Improving the subscription experience: Californian state law tightens rule on auto-renewals

Improving the subscription experience: Californian state law tightens rule on auto-renewals
The state of California in the US has amended its legislation regarding automatic renewals with the newly enacted Senate Bill 313 which came into effect from 1st July 2018. What does this legislation mean for subscription businesses? Shashank Venkat finds out

Many customers choose to subscribe to their favourite online services – music streaming, cloud storage and video streaming, among others. Some of these subscription-based businesses lure customers at discounted rates, only to revert to their standard rate at the time of renewal. Subscribers who sign up for automatic renewal then often suffer with ‘bill shock’ after their subscriptions are automatically renewed at a higher price than expected with no means for redressal. Frequently, customers aren’t even sure how to unsubscribe from services or cancel their auto-renewals. This, unfortunately, doesn’t fit in with the ethos of the subscription industry which is all about having a customer-first approach. However, an updated Californian law now aims to correct this imbalance that exists between service providers and their subscribers.

California’s updated Automatic Renewal Law (ARL), which came into effect on 1st July 2018, empowers customers by mandating a transparent approach towards online cancellations and pricing. The California Senate Bill 313 (SB-313) amends an already existing law and will provide additional protection to consumers when signing up to auto-renewing subscriptions that include free gifts or trials, or where discounted pricing plans will revert to standard pricing at the time of renewal. The bill also allows consumers to terminate auto-renewals or recurring purchases. The older legislation was enacted in 2010.

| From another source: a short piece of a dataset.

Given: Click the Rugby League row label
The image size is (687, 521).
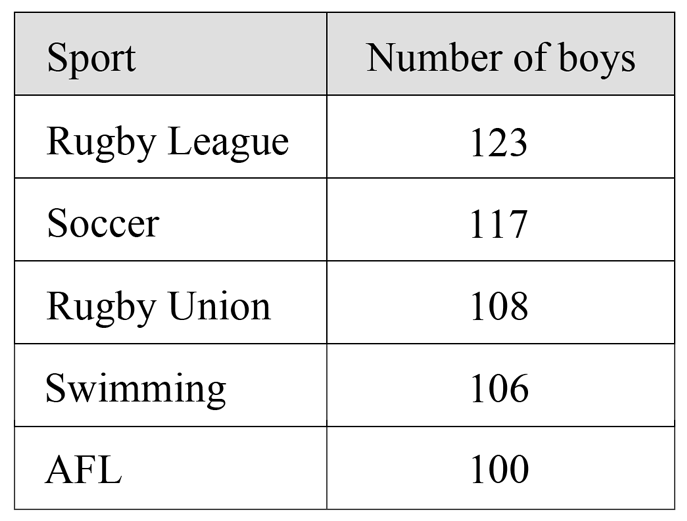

The existing law already mandates that the “automatic renewal or continuous service should offer terms in a clear and conspicuous manner.” According to the amended legislation, businesses will have to offer an “explanation of the price that will be charged after the trial ends or the manner in which the subscription or purchasing agreement pricing will change upon conclusion of the trial.” This legal obligation to disclose pricing changes will also apply to promotional or discounted prices and customer consent will be required for charging a customer if the promotional and discounted offers are for a limited time period. The bill also says that the “consumer who accepts an automatic renewal offer or continuous service offer online to be allowed to terminate the automatic renewal or continuous service exclusively, as specified.

The amendment was made last year after a string of class action filings in California, and earlier this year, popular dating website eHarmony was hit with a $2.2 million penalty for denying refunds to auto-renewal customers. Violating the new ARL may result in civil penalties or class action lawsuits, so subscription businesses need to make sure their renewal practices and processes are fully transparent to avoid falling foul of the new regulations.

Here at Cerillion, we welcome any move which will enhance customer trust in subscription businesses. As a business which is accelerating the subscription revolution through our cloud billing platform, we firmly believe that transparency is the best way forward in building long-lasting customer relationships. In fact, this law provides a good template for self-governance and should be the de-facto approach for subscription businesses around the globe. What do you think?